20:21ZÉ DA SILVA

Ninguém entendeu quando ele chegou em casa eufórico dizendo que tinha sido escolhido presidente do grêmio estudantil. Na meia-água havia um pai e uma mãe semianalfabetos, corretos, mas que nunca se ligaram na politicalha, como falavam, mesmo porque não entendiam nada e só se manifestavam na eleição. Xingavam o fato de serem obrigados a votar naqueles bandidos que se apresentavam com a cara mais lavada do mundo. Era o entendimento deles, comum, aliás, na vila. O garoto dizia que só estava tentando mudar o mundo através do seu mundo, o do colégio. Se revelou líder, boa pinta, fala fácil, incisiva. Na universidade, onde foi para a sociologia, continuou o mesmo. Acabou entrando em partido para endireitar as coisas. Se elegeu, foi para o Congresso, enriqueceu não se sabe como (mas desconfiava-se) e acabou por governar seu Estado miserável. Olhava tudo por cima: fome matando alguns, doença dizimando outros, ele em férias nos paraísos do mundo, mãe e pai desparecidos da memória, enterrados.

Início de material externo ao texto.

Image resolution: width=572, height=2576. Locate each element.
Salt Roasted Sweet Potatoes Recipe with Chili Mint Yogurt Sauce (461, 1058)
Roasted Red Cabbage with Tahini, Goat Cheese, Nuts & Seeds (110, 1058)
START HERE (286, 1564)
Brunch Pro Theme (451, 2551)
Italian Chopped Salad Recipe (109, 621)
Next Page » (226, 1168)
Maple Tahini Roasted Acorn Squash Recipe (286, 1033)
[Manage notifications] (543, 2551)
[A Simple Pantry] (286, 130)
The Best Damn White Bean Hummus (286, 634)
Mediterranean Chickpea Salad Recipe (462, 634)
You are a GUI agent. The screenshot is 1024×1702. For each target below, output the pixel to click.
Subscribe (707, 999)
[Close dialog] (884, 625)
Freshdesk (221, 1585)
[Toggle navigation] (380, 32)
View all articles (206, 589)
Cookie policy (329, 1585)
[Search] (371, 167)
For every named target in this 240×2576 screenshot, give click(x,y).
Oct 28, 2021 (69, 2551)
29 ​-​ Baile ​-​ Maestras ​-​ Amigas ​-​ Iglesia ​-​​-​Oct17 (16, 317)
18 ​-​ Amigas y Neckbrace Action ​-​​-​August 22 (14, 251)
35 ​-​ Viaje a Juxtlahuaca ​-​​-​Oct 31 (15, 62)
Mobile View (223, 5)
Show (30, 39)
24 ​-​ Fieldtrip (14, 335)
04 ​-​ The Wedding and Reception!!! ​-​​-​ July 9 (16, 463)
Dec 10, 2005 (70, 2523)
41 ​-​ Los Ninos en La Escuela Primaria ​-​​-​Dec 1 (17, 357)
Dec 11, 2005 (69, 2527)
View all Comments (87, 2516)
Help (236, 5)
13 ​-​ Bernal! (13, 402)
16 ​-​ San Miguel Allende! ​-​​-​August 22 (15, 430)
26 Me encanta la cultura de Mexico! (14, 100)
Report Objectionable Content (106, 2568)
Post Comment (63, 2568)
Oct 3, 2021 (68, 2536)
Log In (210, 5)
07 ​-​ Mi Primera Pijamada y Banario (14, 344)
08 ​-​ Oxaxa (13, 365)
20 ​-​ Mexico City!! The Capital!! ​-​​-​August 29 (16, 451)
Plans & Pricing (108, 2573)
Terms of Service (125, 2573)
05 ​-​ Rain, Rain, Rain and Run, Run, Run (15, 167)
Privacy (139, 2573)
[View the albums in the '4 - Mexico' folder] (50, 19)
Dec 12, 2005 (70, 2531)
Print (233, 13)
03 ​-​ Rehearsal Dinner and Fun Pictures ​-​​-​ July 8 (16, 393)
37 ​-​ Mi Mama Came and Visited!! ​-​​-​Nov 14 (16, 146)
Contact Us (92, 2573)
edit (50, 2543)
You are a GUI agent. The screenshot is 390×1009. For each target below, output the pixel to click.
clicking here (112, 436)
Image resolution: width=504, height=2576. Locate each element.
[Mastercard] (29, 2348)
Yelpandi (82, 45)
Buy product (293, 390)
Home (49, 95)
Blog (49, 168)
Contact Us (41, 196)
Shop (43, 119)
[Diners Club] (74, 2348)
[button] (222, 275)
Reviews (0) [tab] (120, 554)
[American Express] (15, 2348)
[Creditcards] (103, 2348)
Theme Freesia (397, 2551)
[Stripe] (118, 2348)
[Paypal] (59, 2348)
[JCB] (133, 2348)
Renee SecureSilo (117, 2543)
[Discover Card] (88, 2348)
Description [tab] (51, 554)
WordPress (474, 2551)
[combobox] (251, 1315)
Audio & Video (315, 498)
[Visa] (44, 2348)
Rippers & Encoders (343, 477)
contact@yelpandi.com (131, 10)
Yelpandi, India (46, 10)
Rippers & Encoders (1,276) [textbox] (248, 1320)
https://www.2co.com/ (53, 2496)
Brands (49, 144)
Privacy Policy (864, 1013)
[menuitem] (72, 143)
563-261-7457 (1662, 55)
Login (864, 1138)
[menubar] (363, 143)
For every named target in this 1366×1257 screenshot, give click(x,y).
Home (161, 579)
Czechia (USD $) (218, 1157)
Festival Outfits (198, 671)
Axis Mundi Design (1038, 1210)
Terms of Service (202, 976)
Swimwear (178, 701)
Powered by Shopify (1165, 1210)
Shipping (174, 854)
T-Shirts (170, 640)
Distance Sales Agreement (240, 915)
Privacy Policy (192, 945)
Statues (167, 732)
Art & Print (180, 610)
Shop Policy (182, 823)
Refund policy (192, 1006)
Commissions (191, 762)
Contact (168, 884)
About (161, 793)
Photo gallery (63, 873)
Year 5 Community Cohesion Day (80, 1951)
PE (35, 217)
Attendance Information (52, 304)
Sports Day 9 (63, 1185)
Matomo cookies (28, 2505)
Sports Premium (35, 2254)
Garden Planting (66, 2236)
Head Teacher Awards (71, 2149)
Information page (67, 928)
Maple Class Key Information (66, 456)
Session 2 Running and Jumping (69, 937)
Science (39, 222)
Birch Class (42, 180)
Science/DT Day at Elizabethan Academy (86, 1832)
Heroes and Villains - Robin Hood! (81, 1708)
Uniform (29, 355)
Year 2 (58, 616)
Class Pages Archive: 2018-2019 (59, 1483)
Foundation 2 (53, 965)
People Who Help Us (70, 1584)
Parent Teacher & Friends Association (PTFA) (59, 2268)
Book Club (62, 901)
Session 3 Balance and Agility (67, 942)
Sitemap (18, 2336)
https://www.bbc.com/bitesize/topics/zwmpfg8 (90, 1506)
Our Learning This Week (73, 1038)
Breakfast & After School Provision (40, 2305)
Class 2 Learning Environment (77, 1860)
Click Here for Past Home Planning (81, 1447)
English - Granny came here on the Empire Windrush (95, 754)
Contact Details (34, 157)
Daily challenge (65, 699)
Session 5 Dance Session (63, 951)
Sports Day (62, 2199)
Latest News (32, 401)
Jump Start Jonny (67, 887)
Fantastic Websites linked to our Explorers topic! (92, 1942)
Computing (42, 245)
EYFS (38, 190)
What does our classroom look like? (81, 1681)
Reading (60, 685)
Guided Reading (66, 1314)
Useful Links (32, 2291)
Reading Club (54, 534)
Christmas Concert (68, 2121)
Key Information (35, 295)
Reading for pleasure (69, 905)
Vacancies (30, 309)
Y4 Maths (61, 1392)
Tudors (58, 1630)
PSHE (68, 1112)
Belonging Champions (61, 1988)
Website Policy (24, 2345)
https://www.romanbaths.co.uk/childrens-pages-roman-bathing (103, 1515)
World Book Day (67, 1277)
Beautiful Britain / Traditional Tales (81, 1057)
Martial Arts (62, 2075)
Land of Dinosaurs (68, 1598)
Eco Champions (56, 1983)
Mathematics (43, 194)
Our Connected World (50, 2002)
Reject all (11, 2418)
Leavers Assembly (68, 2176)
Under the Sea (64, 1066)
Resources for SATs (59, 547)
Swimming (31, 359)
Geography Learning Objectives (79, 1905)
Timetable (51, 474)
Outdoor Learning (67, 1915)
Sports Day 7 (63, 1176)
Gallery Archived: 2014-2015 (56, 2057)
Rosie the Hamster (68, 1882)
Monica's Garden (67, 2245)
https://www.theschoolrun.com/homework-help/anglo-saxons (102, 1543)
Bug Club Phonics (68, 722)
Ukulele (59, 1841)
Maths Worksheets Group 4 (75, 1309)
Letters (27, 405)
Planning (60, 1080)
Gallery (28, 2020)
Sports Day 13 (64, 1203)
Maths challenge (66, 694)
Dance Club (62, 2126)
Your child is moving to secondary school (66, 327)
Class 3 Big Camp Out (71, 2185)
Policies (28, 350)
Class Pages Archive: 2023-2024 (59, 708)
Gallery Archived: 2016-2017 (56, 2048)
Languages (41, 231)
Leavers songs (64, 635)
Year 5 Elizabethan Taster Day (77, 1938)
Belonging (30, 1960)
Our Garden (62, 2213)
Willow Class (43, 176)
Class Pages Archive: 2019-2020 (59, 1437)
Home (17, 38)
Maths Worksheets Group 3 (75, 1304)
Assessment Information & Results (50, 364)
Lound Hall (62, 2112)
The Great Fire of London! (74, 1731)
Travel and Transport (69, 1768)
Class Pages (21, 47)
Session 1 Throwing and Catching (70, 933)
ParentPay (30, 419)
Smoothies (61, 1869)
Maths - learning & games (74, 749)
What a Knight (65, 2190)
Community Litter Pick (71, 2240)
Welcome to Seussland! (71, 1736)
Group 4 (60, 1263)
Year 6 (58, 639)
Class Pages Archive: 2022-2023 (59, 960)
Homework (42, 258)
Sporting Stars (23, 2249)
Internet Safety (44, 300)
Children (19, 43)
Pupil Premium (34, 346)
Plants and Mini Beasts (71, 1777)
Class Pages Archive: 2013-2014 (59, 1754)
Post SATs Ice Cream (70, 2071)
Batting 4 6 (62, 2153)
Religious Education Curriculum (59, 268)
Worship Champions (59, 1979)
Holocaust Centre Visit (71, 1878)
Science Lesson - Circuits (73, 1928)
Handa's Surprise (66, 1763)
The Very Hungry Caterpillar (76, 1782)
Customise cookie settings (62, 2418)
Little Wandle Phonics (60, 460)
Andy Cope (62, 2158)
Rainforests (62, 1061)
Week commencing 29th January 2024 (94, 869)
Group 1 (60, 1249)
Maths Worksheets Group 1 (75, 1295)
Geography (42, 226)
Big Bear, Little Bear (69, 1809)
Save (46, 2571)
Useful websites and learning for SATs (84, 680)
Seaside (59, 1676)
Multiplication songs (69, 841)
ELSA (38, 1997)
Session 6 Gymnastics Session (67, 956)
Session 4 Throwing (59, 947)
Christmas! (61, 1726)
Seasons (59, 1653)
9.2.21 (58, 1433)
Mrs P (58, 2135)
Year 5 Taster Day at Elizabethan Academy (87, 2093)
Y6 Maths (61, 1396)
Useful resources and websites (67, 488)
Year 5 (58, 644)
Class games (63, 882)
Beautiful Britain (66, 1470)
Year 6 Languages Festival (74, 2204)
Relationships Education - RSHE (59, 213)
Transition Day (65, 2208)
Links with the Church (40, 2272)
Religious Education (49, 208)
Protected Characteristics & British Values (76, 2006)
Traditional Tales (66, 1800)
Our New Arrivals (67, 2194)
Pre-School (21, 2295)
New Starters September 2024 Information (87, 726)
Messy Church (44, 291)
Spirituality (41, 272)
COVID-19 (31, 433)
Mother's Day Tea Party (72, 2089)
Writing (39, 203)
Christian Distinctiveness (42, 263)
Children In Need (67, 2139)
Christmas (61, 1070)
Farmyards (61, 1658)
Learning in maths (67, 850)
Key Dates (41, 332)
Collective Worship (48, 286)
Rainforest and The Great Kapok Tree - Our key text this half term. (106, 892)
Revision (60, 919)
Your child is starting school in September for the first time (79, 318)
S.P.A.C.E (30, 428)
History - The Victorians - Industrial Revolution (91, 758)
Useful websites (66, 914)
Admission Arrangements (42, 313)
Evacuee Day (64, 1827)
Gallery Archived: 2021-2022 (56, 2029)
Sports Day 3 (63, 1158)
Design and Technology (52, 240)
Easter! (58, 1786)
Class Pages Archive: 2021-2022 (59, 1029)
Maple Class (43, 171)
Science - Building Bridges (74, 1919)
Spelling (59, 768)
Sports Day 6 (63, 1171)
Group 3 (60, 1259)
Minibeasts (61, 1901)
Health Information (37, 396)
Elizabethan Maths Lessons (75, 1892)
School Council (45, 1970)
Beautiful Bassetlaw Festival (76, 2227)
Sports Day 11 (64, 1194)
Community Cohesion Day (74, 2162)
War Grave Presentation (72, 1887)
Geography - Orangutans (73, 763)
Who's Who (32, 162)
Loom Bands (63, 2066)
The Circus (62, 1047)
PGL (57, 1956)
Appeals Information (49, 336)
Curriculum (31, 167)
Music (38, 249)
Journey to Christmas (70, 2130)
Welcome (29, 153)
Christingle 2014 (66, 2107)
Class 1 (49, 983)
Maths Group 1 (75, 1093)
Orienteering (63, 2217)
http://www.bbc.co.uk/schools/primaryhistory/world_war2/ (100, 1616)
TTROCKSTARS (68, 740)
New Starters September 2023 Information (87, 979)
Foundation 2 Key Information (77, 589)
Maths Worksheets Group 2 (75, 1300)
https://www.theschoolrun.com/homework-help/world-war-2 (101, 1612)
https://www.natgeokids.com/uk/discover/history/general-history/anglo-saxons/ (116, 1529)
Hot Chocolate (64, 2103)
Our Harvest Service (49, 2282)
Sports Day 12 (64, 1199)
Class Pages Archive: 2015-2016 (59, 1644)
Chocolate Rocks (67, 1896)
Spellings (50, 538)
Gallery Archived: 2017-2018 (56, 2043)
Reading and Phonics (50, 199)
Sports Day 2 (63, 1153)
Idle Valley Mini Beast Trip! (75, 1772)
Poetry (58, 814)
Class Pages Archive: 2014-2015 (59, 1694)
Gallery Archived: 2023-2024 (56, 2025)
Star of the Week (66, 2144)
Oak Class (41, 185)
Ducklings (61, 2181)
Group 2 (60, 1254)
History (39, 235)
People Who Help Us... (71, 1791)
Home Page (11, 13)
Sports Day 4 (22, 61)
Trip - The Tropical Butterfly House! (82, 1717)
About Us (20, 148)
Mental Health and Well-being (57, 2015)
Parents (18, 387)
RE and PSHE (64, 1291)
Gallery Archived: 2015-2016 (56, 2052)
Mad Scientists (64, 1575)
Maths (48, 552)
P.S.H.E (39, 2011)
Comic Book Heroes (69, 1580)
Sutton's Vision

Um dia acordou com manchas de sangue nas mãos. Elas nunca mais saíram dali. O tormento aumentou e ele renunciou a tudo. Se escondeu numa praia quase deserta. Caminhava e pensava em tudo o que fez. Não sentia remorso, apesar da dor que a maioria das coisas lhe causava. Numa manhã viu algo escrito na areia. Leu e ficou feliz: “Na política só há um verdade, mas nenhum político sabe qual é”. Convencido, voltou à vida pública.